Restorasi Hukum | Malang, 13 Juni 2026
NGAJUM, restorasihukum.com – Pekerjaan perbaikan Jalan Ngajum, Kecamatan Ngajum, Kabupaten Malang disorot karena diduga mengabaikan standar Keselamatan dan Kesehatan Kerja K3. Pantauan http://RestorasiHukum.com Jumat 13 Juni 2026 pukul 12.20 WIB, tumpukan pasir/batu split dibiarkan menggunung di badan jalan tikungan, hanya dibatasi police line dan 1 rambu “HATI-HATI ADA PEKERJAAN”.

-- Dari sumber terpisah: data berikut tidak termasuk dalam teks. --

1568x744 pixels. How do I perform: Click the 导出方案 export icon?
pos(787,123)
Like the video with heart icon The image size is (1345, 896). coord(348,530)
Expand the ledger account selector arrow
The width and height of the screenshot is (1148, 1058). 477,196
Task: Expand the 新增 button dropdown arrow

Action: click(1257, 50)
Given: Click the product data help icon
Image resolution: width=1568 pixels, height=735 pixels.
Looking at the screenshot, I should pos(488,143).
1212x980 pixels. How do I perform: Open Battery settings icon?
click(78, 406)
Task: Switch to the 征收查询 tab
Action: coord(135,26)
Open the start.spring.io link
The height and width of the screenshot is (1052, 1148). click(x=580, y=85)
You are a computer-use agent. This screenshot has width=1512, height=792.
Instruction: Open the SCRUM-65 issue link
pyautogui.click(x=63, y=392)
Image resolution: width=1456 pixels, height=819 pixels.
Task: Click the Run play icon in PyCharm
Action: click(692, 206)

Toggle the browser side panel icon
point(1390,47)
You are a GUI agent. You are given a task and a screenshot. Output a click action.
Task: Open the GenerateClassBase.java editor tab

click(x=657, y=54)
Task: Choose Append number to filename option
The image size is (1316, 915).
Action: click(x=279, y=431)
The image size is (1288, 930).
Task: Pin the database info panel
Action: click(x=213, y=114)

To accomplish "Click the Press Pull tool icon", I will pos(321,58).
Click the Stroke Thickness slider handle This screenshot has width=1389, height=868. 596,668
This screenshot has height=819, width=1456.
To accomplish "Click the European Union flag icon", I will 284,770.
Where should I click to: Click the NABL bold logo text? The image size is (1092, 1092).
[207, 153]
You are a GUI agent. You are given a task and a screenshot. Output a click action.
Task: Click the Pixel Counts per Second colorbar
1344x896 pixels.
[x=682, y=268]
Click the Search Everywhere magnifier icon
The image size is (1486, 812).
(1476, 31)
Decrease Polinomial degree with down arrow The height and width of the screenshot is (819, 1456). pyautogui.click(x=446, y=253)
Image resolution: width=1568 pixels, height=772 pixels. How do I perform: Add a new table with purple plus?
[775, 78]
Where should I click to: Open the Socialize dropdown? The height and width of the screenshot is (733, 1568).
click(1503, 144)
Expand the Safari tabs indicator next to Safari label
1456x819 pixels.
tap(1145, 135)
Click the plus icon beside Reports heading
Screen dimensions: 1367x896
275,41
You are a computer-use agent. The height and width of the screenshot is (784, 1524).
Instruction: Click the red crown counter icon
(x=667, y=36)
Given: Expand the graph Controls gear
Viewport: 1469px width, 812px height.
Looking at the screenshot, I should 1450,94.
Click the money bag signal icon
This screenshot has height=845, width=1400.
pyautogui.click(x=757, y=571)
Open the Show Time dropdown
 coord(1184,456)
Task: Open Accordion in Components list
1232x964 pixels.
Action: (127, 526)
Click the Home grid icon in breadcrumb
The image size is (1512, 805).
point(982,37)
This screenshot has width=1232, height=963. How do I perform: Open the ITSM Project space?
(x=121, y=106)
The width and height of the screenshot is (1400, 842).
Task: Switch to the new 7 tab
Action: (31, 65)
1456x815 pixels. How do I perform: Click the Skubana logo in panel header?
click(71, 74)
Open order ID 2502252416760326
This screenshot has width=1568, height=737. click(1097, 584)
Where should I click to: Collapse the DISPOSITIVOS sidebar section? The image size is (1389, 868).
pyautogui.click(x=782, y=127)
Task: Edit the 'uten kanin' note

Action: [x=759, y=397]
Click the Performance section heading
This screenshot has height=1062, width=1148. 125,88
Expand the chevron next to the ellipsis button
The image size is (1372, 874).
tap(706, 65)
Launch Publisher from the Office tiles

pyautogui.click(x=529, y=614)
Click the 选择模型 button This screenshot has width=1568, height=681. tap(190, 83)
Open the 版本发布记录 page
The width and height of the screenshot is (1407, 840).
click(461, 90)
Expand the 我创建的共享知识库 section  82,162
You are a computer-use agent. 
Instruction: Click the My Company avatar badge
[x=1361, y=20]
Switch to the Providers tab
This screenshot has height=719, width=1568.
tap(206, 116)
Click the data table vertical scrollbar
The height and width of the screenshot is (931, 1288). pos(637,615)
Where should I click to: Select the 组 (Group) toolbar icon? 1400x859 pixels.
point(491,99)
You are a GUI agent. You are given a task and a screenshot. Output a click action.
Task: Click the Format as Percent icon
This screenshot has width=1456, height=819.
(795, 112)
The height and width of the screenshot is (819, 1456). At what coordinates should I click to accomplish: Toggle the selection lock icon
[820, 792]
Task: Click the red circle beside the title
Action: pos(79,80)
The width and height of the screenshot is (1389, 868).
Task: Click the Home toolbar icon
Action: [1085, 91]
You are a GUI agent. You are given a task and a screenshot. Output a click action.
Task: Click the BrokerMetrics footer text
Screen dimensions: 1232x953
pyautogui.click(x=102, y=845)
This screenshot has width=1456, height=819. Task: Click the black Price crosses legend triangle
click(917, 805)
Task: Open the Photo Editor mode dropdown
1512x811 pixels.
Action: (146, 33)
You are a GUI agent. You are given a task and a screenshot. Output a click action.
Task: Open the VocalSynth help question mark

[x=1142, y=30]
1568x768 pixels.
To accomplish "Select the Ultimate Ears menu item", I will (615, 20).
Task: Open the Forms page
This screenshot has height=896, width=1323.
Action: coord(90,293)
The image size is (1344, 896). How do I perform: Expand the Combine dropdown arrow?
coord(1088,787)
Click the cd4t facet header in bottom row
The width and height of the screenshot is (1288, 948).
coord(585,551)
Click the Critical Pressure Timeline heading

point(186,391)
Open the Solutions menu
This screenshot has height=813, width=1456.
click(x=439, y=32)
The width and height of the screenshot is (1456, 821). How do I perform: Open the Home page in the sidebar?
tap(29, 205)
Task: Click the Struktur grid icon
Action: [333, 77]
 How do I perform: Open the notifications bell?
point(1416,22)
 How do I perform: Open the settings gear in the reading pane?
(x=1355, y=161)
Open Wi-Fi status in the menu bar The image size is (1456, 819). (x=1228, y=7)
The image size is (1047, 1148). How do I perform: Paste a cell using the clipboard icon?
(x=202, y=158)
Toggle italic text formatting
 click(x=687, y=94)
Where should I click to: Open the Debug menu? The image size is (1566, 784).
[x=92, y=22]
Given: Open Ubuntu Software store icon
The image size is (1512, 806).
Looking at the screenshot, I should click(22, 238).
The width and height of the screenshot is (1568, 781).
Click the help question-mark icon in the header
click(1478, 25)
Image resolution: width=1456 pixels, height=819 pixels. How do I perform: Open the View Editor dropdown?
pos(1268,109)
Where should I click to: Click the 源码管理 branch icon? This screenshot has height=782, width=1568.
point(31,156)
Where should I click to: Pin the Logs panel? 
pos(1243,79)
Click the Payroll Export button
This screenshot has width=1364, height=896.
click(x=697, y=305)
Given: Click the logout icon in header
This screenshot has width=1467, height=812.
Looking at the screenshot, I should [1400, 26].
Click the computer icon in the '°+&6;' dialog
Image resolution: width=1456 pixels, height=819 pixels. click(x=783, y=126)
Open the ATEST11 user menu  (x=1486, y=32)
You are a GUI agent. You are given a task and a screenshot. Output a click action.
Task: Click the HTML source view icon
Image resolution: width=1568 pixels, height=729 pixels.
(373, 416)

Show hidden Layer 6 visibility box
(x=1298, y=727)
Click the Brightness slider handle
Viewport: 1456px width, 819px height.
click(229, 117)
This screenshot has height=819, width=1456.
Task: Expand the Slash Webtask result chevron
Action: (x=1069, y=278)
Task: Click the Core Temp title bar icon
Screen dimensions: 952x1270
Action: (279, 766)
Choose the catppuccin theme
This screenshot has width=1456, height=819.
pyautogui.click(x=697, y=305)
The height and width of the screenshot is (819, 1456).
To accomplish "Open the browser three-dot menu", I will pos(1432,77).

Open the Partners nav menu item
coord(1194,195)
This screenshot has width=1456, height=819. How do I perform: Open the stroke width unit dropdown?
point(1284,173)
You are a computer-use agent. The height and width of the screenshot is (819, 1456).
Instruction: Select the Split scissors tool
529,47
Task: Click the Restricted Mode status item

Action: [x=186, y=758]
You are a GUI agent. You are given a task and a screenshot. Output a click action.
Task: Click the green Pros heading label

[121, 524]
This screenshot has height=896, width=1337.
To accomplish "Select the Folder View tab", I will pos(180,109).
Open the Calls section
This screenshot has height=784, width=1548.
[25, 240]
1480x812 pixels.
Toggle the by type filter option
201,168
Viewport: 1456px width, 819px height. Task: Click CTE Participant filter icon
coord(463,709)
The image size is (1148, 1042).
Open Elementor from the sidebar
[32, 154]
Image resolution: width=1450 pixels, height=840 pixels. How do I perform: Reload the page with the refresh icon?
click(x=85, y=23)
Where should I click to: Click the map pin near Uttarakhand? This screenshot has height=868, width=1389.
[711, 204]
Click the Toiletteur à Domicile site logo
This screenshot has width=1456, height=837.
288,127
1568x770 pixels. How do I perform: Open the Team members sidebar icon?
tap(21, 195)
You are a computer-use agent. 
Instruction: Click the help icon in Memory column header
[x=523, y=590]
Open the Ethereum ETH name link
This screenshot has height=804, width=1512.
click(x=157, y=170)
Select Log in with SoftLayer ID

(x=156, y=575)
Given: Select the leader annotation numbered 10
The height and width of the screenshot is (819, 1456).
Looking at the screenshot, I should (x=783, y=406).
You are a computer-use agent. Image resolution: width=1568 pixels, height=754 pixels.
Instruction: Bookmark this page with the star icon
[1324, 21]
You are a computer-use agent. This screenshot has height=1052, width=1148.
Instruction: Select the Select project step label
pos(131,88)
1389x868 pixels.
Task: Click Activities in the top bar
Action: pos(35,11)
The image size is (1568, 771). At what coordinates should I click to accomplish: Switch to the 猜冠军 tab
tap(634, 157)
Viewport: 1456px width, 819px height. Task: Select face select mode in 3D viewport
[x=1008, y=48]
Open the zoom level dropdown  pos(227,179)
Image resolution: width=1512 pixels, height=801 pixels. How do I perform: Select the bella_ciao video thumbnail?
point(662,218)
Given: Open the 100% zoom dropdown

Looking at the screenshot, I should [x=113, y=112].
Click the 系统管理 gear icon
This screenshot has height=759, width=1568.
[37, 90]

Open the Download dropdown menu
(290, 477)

Tidak terlihat traffic cone, water barrier, rambu pengalih arus, lampu kelip, maupun petugas pengatur lalin. Padahal lokasi dekat plang “Roudlotut Tholabah” yang identik padat santri/warga + kendaraan roda dua. Kondisi ini rawan memicu kecelakaan, apalagi malam hari atau saat hujan.
“Jalan sini sempit, belokan. Tiba-tiba ada tumpukan material tanpa lampu, motor bisa langsung nyemplung. Yang kerja juga nggak pakai rompi safety/helm proyek. Ini K3-nya di mana?” keluh pengendara yang melintas.
Langgar Permen PUPR & UU Ketenagakerjaan
Berdasarkan Permen PUPR No.10/2021 tentang SMKK Konstruksi + Permenaker No.5/1996 tentang SMK3, setiap proyek wajib terapkan manajemen K3. Khusus pekerjaan jalan, SNI 7320:2009 mensyaratkan: rambu pendahulu, rambu peringatan, rambu pengalih, traffic cone jarak 5-10m, lampu peringatan malam, dan petugas flagman.
Minimnya pengamanan melanggar Pasal 87 UU No.13/2003 jo UU Cipta Kerja: pengusaha wajib menerapkan SMK3. Jika terjadi kecelakaan kerja atau laka lantas karena kelalaian K3, kontraktor + PPK bisa diproses pidana & perdata.
Dinas PU CKTR + Disnaker diminta sidak
Warga Ngajum mendesak 3 pihak segera bertindak:
1. *Dinas PU CKTR Kab. Malang* sebagai owner: stop sementara pekerjaan jika K3 tidak dipenuhi, panggil PPK + kontraktor, wajibkan perbaikan rambu & safety sesuai spek kontrak
2. *Disnakertrans Kab. Malang*: audit penerapan SMK3 di lapangan, cek APD pekerja, berikan sanksi administratif jika abai
3. *Satlantas Polres Malang*: evaluasi titik rawan, pasang rambu tambahan + lampu kelip di tikungan Jalan Ngajum
http://RestorasiHukum.com akan melayangkan konfirmasi ke Dinas PU CKTR dan kontraktor pelaksana terkait nama perusahaan, konsultan pengawas, dan rencana perbaikan K3. Belum ada jawaban.
Jalan mulus percuma kalau makan korban. APBD boleh dipakai, tapi nyawa warga Ngajum tidak bisa diganti. K3 bukan formalitas papan proyek, tapi jaminan dasar setiap orang pulang selamat.